Task prompt: Please transcribe the networking review from "This position paper" to "Center, Jan. 2007.", keeping every word and punctuation mark unchanged.

Article:

○ ○ ○

Name resolution(NR):
Data objects are retrieved based on their unique identity (UID). NR starts with locating the object in the network then routing forwards the object retrieval query to its storage location and finally the DO is sent to the requesting client.
The naming resolution resolves an UID into one or more locations and should work on global and local scale by cooperating between NR systems for example. They show the side effects if ID/address split mechanism is adopted with the following example, if a laptop hosting numerous Data Objects moves its location then all Data objects location changes too. This will lead to huge number of updates in the NR system.
The NR system will be influenced by the characteristics of namespaces. They would like to adopt flat names which respects the non right of ownership and other characteristics revealed by [2].
Off course, using flat names prevents the use of hierarchical names spaces and systems like DNS.
DHT based solutions are promising since the are decentralized, scalable, self-organized and don't need central structure. However when going globally DHT uses flat names hence non hierarchical names which prevents cooperation with other systems.

Routing:
Addressable entities are still increasing and will reach millions even billions in few years with the emergence of sensor networks, Internet of things, growing data etc. They claim that routing research are not encouraging according to [3] (will be reviewed later). Hence, they ll investigate the efficiency of name based routing which integrate both resolution and retrieval paths. Name based routing will locate DO based on their ID by transforming the ID directly into a path without going through ID-address transition. Other techniques such as LLc and NodeID are to be investigated also (Soon will be reviewed).

Storage:
The information network can be implemented following two different models:

• Network based storage model where storage resources are provided by the network infrastructure, like dedicated storage servers.

• Network managed storage model where network nodes control portions of storage memory of users connected to the network. Users will be able to decide what DO goes public or be shared only with friends etc.

Search:
Search systems are expected to go far beyond text match search, such as semantic search or even search functionality based on GPS position, location positioning. For example when a picture of Eiffel tower is taken, a search mechanism will handle the identification of the monument based on GPS or other techniques and points to DO related informations such as web page, history etc.

This position paper gives many ideas and anticipations about the future Internet architecture and reveals the weakness in the current addressing system. They distinguish between DO and IO and argued that a network of information needs a scalable naming system supported by an efficient routing system.

References:
1 - V. Jacobson, M. Mosko, D. Smetters, and J. Garcia-Luna-Aceves. Content-centric networking. Whitepaper, Palo Alto Research Center, Jan. 2007.
2 - M. Walfish, H. Balakrishnan, and S. Shenker. Untangling the web from DNS. In NSDI’04: Proc. 1st Symp. on Networked Systems Design and Implementation, San Francisco, CA, USA, 2004.

Link to the article

Review: Toward a search architecture for software components

This paper proposes a design of a component search engine for Grid applications.
With the development of the component based programming model, applications are going to be more dynamically formed with the associations of components. Developers should be able to reuse already developed components that matches their needs. To do so, a component search engine seems to be essential.
The component search for Grid applications offers two facilities:

1. Developers will be able to find the best component for their need.
2. The framework can replace a malfunctioning or a slow component dynamically (at run time). The application should be able to decide the best component to be replaced with the malfunctioning.

○ ○ ○

Data segment:
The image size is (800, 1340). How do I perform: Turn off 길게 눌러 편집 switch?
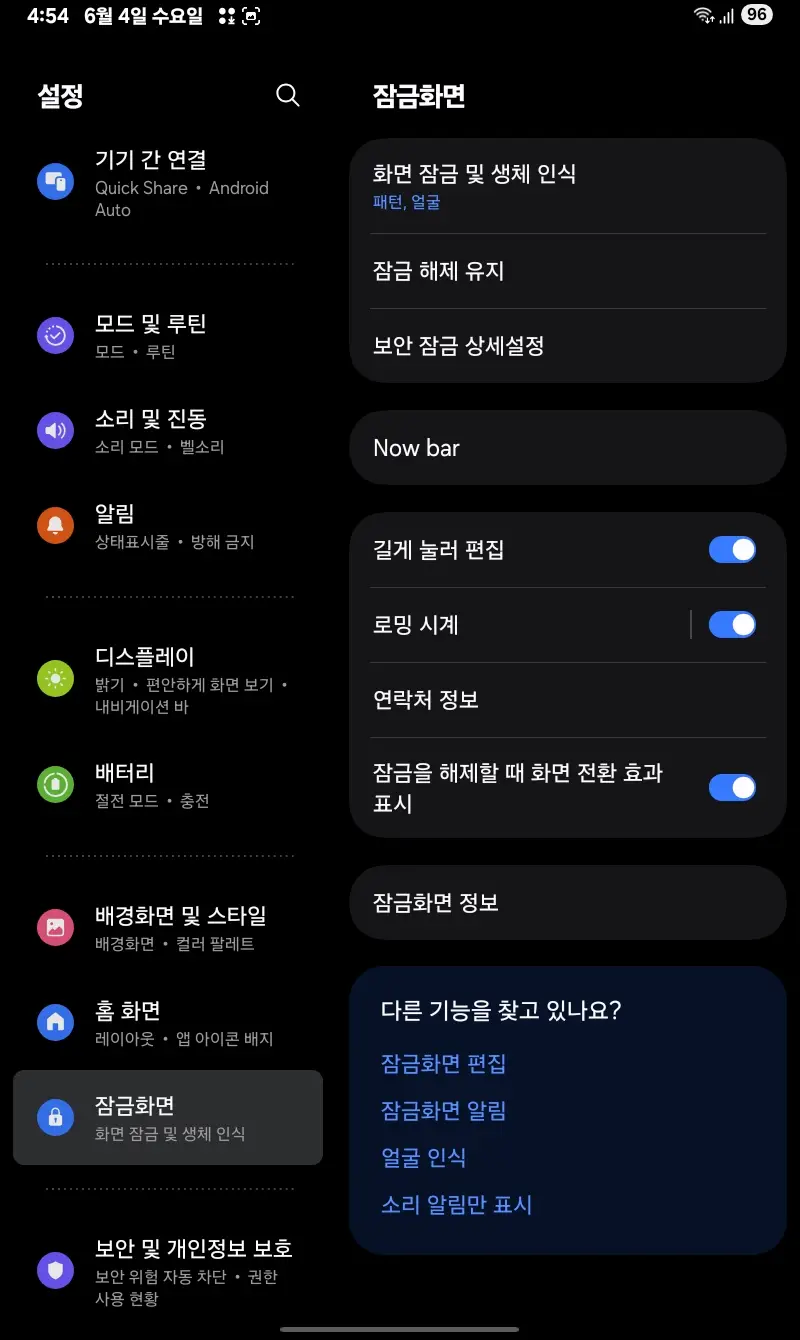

○ ○ ○

Response to the exercise:
This position paper gives many ideas and anticipations about the future Internet architecture and reveals the weakness in the current addressing system. They distinguish between DO and IO and argued that a network of information needs a scalable naming system supported by an efficient routing system.

References:
1 - V. Jacobson, M. Mosko, D. Smetters, and J. Garcia-Luna-Aceves. Content-centric networking. Whitepaper, Palo Alto Research Center, Jan. 2007.